Complete step-by-step answer:
Given, amount borrowed= Rs. $10$
 Let the rate of interest be $R\% $ per annum.
Total amount to be paid back (if paid at the end of $11$ months)= Rs. $10$+Simple interest on Rs. $10$ for $11$ months = $10 + \dfrac{{P \times R \times T}}{{100}}$
Where\[P = Principal = Rs.10\],
\[\;R = Rate{\text{ }}of{\text{ }}Interest\]
\[T = Time = 11{\text{ }}months\]
Total amount to be paid back =$10 + \dfrac{{10 \times R \times \dfrac{{11}}{{12}}}}{{100}}$
$ \Rightarrow $ Total amount to be paid back =$10 + \dfrac{{11R}}{{120}}$
\[Total{\text{ }}effective{\text{ }}amount = \] (Rs.1+ Simple interest on Rs.1 for 10 months)+ (Rs.1+ Simple interest on Rs.1 for 9 months)+ (Rs.1+ Simple interest on Rs.1 for 8 months)+……………….+ (Rs.1+ Simple interest on Rs.1 for 1 months)+ Rs.1
\[ \Rightarrow \left( {1 + \dfrac{{1 \times R \times \dfrac{{10}}{{12}}}}{{100}}} \right) + \left( {1 + \dfrac{{1 \times R \times \dfrac{9}{{12}}}}{{100}}} \right) + \left( {1 + \dfrac{{1 \times R \times \dfrac{8}{{12}}}}{{100}}} \right) + ................. + \left( {1 + \dfrac{{1 \times R \times \dfrac{1}{{12}}}}{{100}}} \right) + 1\]
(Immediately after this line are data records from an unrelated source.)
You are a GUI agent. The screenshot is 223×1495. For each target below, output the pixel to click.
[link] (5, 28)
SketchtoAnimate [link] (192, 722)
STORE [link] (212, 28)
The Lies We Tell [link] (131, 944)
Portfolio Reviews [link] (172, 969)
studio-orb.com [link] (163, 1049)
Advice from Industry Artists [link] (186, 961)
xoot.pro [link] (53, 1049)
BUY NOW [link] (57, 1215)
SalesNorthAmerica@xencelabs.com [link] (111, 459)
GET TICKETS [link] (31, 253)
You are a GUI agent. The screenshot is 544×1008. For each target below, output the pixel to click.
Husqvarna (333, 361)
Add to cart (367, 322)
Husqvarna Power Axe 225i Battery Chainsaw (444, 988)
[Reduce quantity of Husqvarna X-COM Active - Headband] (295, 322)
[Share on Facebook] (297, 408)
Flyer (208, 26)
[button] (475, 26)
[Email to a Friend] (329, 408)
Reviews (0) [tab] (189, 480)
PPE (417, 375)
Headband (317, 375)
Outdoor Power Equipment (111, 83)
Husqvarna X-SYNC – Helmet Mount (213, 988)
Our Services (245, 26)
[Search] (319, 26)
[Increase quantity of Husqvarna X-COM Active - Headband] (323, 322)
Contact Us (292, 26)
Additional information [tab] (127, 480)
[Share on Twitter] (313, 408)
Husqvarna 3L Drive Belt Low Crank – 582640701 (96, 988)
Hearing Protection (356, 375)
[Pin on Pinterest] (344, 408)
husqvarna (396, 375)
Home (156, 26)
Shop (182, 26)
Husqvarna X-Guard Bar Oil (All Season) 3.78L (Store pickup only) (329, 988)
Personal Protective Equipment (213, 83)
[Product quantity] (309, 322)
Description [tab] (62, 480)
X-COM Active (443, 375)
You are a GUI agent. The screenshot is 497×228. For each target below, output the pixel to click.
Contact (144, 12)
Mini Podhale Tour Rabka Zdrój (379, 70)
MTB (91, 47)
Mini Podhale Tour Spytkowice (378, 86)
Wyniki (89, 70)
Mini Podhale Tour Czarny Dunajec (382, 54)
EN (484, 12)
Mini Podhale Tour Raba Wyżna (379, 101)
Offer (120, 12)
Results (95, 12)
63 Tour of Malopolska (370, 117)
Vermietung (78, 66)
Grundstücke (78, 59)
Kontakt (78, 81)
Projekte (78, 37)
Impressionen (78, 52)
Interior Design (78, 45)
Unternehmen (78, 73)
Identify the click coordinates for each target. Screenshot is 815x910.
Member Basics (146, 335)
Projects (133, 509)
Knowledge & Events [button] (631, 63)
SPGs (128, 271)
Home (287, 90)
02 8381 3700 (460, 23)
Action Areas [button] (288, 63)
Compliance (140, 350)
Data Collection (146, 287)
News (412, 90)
\[ \Rightarrow \left( {1 + \dfrac{{10R}}{{1200}}} \right) + \left( {1 + \dfrac{{9R}}{{1200}}} \right) + \left( {1 + \dfrac{{8R}}{{1200}}} \right) + ................. + \left( {1 + \dfrac{R}{{1200}}} \right) + 1\]
\[ \Rightarrow 11 + \dfrac{R}{{1200}}\left( {10 + 9 + 8 + ........ + 1} \right)\]
\[ \Rightarrow 11 + \dfrac{{55R}}{{1200}}\]
Now we have,
\[Total{\text{ }}effective{\text{ }}amount = \] \[Total{\text{ }}amount{\text{ }}to{\text{ }}be{\text{ }}paid{\text{ }}back{\text{ }}at{\text{ }}the{\text{ }}end{\text{ }}of\;11months\]
$ \Rightarrow 11 + \dfrac{{55R}}{{1200}} = 10 + \dfrac{{11R}}{{120}}$
$ \Rightarrow 11 + \dfrac{{11R}}{{240}} = 10 + \dfrac{{11R}}{{120}}$
$ \Rightarrow 11 - 10 = \dfrac{{11R}}{{120}} - \dfrac{{11R}}{{240}}$
$ \Rightarrow 1 = \dfrac{{22R - 11R}}{{240}}$
$ \Rightarrow \dfrac{{11R}}{{240}} = 1$
$ \Rightarrow R = \dfrac{{240}}{{11}}$
$ \Rightarrow R = 21\dfrac{9}{{11}}\% $
Hence, the rate of interest is $21\dfrac{9}{{11}}\% $.

Thus, option (D) is the correct answer.

Note: The formula for calculating the simple interest is given by, $S.I. = \dfrac{{P \times R \times T}}{{100}}$; where \[P = Principal,{\text{ }}R = Rate{\text{ }}of{\text{ }}interest,{\text{ }}T = Time.\] Also, the sum of \[10 + 9 + 8 + ........... + 1\] is calculated by using the formula $\dfrac{{n\left( {n + 1} \right)}}{2} = \dfrac{{10 \times 11}}{2} = 55$.